We headed into the hills to the east of Tucson passing by the huge Davis-Monthan Airforce Base where literally thousands of military planes are mothballed. What a sight. There had to be several billions of dollars worth of planes stored there. What an incredible sight. Up we climbed, but there were fewer wheels to follow. I might not have the sheer power of most of the riders I was with, but my power to weight ratio was clearly higher than for most of them. I found myself climbing easily when some of them were hurting or finding myself climbing with the better climbers amongst them, There were a couple of guys whom were lungs on stilts who I'm sure could have dropped me like a stone whenever they had chosen to do so. The downhills were a different story. They all seemed to be coasting and I was spinning like mad.

At the start of the ride there were concerns expressed that some of the 'washes' might have running water in them; if so we would have to find alternate routes around these wet crossings.
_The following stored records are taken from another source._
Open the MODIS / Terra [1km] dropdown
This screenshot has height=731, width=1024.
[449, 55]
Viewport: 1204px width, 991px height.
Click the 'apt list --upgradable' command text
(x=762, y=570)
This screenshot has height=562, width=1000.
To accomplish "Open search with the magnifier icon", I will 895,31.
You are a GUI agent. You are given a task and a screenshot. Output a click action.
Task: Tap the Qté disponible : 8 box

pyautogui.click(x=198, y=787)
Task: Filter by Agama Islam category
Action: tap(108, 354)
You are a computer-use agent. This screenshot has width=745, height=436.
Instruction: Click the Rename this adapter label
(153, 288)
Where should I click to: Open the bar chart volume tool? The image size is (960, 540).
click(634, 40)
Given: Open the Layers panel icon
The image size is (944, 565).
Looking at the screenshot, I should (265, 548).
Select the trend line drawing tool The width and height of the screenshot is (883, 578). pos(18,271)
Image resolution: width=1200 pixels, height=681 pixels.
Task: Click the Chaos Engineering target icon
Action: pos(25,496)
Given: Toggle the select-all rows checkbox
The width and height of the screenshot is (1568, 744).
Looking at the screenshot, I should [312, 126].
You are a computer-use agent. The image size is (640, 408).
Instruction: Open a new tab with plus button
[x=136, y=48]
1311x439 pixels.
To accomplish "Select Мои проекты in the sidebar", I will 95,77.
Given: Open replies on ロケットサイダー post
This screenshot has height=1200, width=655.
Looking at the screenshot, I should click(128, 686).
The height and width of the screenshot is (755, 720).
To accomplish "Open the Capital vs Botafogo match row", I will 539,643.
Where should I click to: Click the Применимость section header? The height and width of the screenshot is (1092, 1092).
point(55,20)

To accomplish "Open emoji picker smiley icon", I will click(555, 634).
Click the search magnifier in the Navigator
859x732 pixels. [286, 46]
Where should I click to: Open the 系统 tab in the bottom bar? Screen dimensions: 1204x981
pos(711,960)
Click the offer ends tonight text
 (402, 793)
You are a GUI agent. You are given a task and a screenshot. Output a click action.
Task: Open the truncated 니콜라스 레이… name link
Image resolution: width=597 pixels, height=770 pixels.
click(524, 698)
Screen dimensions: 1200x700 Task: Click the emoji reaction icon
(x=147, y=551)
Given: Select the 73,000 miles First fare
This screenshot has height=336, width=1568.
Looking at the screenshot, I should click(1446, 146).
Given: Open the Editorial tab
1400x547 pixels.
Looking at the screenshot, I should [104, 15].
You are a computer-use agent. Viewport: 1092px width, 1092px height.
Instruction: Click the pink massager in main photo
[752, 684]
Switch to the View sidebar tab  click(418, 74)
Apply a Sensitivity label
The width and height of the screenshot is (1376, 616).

As we approached one notoriously wet wash, one of the local riders suggested we take a different route. OK!. A few kilometres later we were riding along a very sandy jeep trail...” Is that running water we hear?. Yip!.” Now what? Do we go back, wade or ride through the flowing water? One rider did what most thought to be unthinkable. He accelerated toward the water, leveled his pedals and coasted across the wash, which he knew had a concrete liner. He made it and the rest of us followed only to be confronted by another wash. This one no longer had water flowing through it , but it had no concrete liner. The sand was wet and deep. Off the bikes, throw them onto our shoulders and run for it. What a hoot. On crossing the sandy wash we found ourselves in the service area of a very exclusive detox ranch. Folks were more concerned about the sand on their bikes than the fact we were now on private property. Ah, a water hose. The bikes were washed off with loving care and we proceeded to ride through the ranch grounds toward the official entrance way. This is fun!!!!! The remainder of the route followed what had been part of the Rollie Pollie. I was home comfortably at 5pm. That evening Dave and Corinna hosted a dinner for all the Cycle Mania participants.

On Sunday Dave and I did a moderately intense 1600yd swim workout ( we met when we both swam for the UBC Swim team). That evening we drove to downtown Tucson for dinner at a wonderful vegetarian restaurant ( The Loving spoohfull).

On Monday Sheryl and I did one last club ride on the tandem to AJ's.We had a great time!

P.S. The five Chicago riders rented a house for the week. Something a group from our club might consider for Cycle Mania III.